Passage:
------

The A5 upgrade: more questions than answers
New roads should never come at the expense of our precious wetlands, says Chris Murphy
So far, more than 2,000 people have objected to the upgrading and re-routing of the A5. I know a few of them. They tell me they are only interested in sustainable living. What's so bad about that?
For my love of Lough Beg I, too, am now involved in a similarly controversial scheme, the re-routing of the A6 between Randalstown and Castledawson.
This scheme had already been approved at a public inquiry, where bodies such as the Wildfowl and Wetlands Trust and Friends of the Earth joined local residents in a bid to steer the A6's proposed new route away from the shores of Lough Beg - one of the finest wetlands in Europe.
Lough Beg is an unusually shallow lake, mostly less than two metres deep, situated in the upper reaches of the Lower Bann, north of Toome and east of Bellaghy.
I gather the objectors to the A5 - like those of us in the A6 camp - are not opposed to a key transport corridor being improved; rather, it is the scale of the improvement that is of concern.
I cannot speak for the A5 Alternative Alliance, but as chairman of the A6 camp, Lough Beg for Life, all we are seeking is a resolution that does no lasting harm to the environment, people's homes, or their communities
There's also the small matter of cost. Is upgrading the A5 really the best way to spend £850m, or the possibility of shaving a few minutes off the journey between Randalstown and Castledawson, £120-150m?
If the Executive and the Irish government want to tackle traffic congestion and reduce journey times, they need not look as far as Paris, Brussels or Mexico City. For a good snarl-up they should look at Enniskillen, Omagh, Strabane, Belfast and Dublin. This is where real congestion is, in our towns and cities - not along the A5, or the A6.
A better investment for all would be an improvement in public transport infrastructure, such as a modern rail network between Derry and Belfast and more buses to more villages.
Compared to 'A' roads in England, such as the incredibly busy, single-carriage A10 between Cambridge and King's Lynn, traffic along the A6 flows like a dream; in truth we don't have a problem.
There must be other ways to create employment than building roads.
The Ulster countryside is already more fragmented by roads than any other in the world.
As for the argument that roads lead to prosperity, the motorways that lead into the west are not proving much help to our nearest neighbours.
In spite of billions of pounds of investment in such new roads, Ireland presides over a broken economy, while Dublin remains the 6th most congested city in Europe.
Three decades ago, I was one of a handful of conservationists who tried to save the beautiful Blackwater Valley from becoming the last river in Europe to be subjected to a course of arterial drainage and canalisation.
There are similarities between the River Blackwater and the A5 and, to a lesser extent, the A6. Where the River Blackwater once meandered between Tyrone and Monaghan on its harmless way to Lough Neagh, it is now unnaturally deep and straight and the water runs so fast it has to have regular maintenance to minimise damage from downstream flooding.

------

Records provided:

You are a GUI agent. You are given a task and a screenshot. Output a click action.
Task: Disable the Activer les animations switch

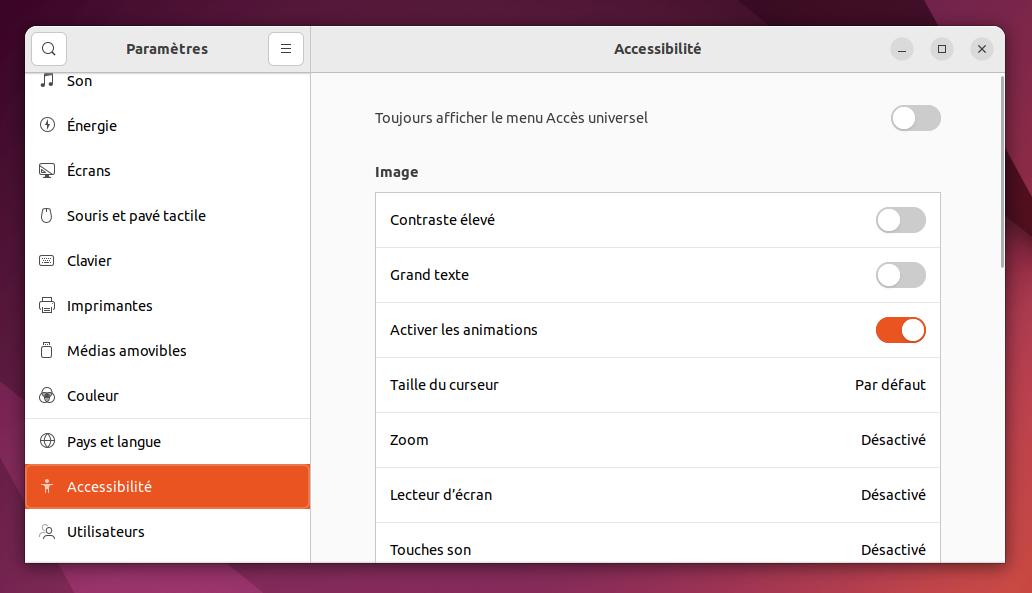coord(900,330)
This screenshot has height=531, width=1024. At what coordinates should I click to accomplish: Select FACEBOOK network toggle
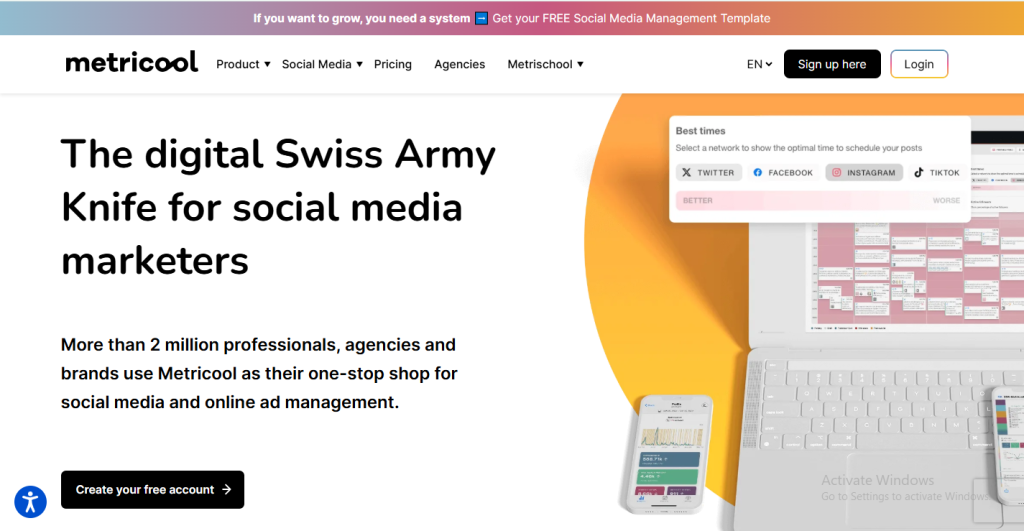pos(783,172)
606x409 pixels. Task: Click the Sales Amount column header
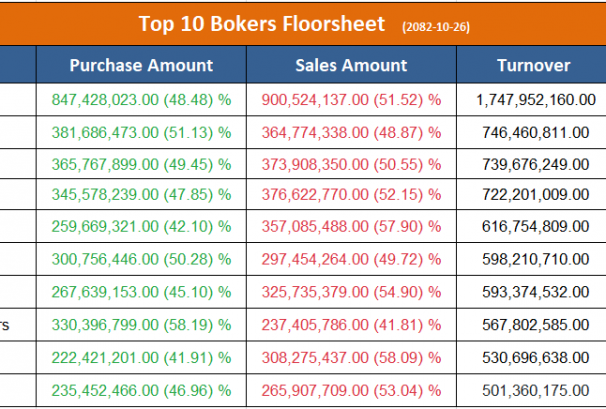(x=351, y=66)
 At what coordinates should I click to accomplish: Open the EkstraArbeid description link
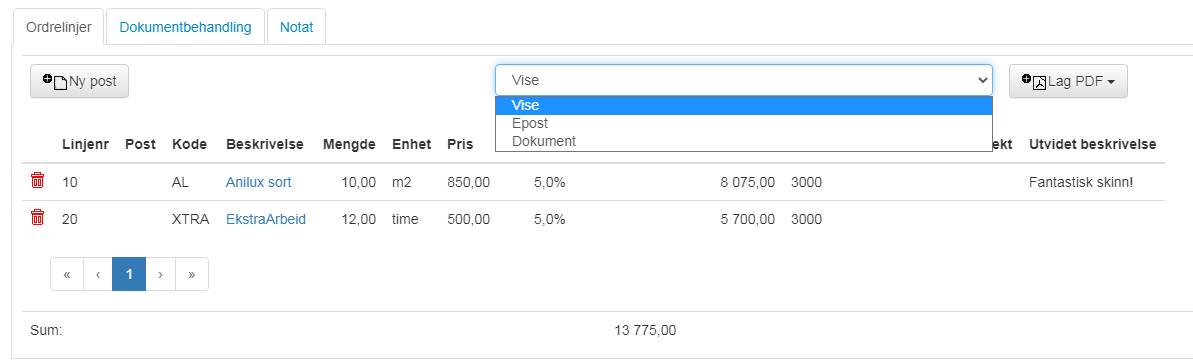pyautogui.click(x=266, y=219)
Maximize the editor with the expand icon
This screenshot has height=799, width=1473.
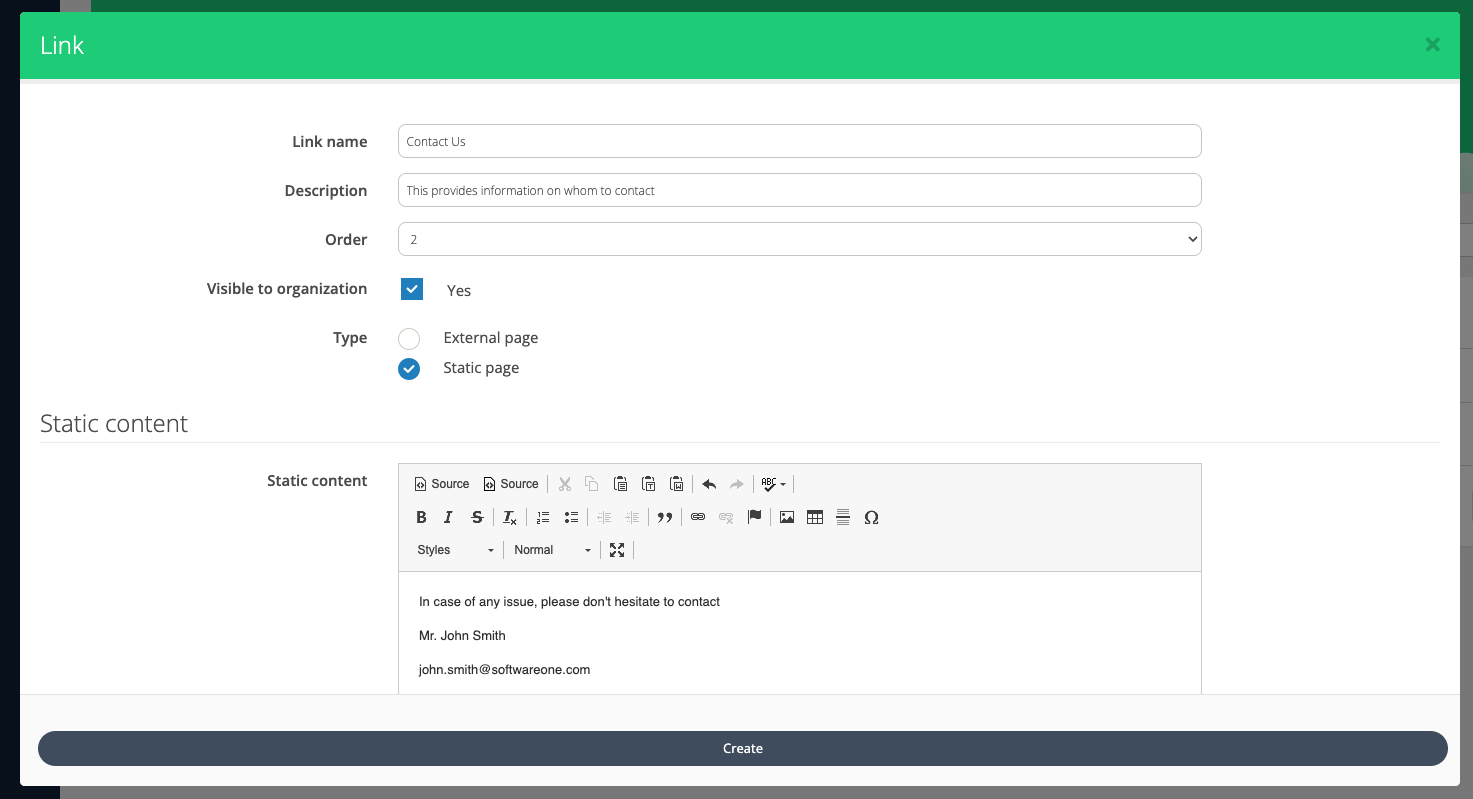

------

Work instructions:
• 1. In the A5 upgrade article, which towns and cities does the writer name as the places where real congestion is found?
• 2. Please carry on the A5 upgrade article from its last sentence, keeping the writer's voice.
The data come from a different source than the A5 upgrade article.

Per-task outputs:
• 1. Enniskillen, Omagh, Strabane, Belfast and Dublin.

• 2.
Thirty years on, some of the more obvious results of the £30m that was spent draining the Blackwater and its tributaries is the loss of a fine, multi-arched bridge; majestic, overhanging trees, among whose roots otters made their holt; pristine spawning grounds, secluded kingfisher banks and rushy fields that were once home to Irish hares, lapwings, snipe and wild geese.
In the case of the A5, we hear the same old arguments about business and tourist routes, safety and journey time, that we have heard before from those who would have liked to have seen the M1 built through the middle of the Lagan Valley, or Belfast's southern approaches through the heart of Belvoir Park Forest. In these cases, public opinion was able to safeguard such precious assets. The Lagan Valley is now a seven-mile linear park and, together with Belvoir Park Forest, the very lungs of Belfast.
With an exploding world population and colossal demographic changes in Britain, Ireland and the rest of Europe, this is not the time for irresponsible spending on roads.
The Executive, like every other government in Europe, is faced with making tough decisions on how to prioritise its spending. Members of the Executive must ask from where will come the billions more needed to pay for state pensions?
Who would put their name to building another road ahead of keeping open our hospitals? We should be planning for a carbon-free future and investing in environmental protection, along with our water, sewerage and electricity infrastructure. All of these essentials to life were badly neglected during the Troubles.
These are some of the areas in which, I think, a responsible government should target its spending - not the A5, or the A6 and certainly not at the expense of our heritage, our farmland or our communities.
Wetlands as globally important and as precious as Lough Beg, honoured by every environmental designation imaginable, should be out of sight and out of earshot of any new road.
It's that simple.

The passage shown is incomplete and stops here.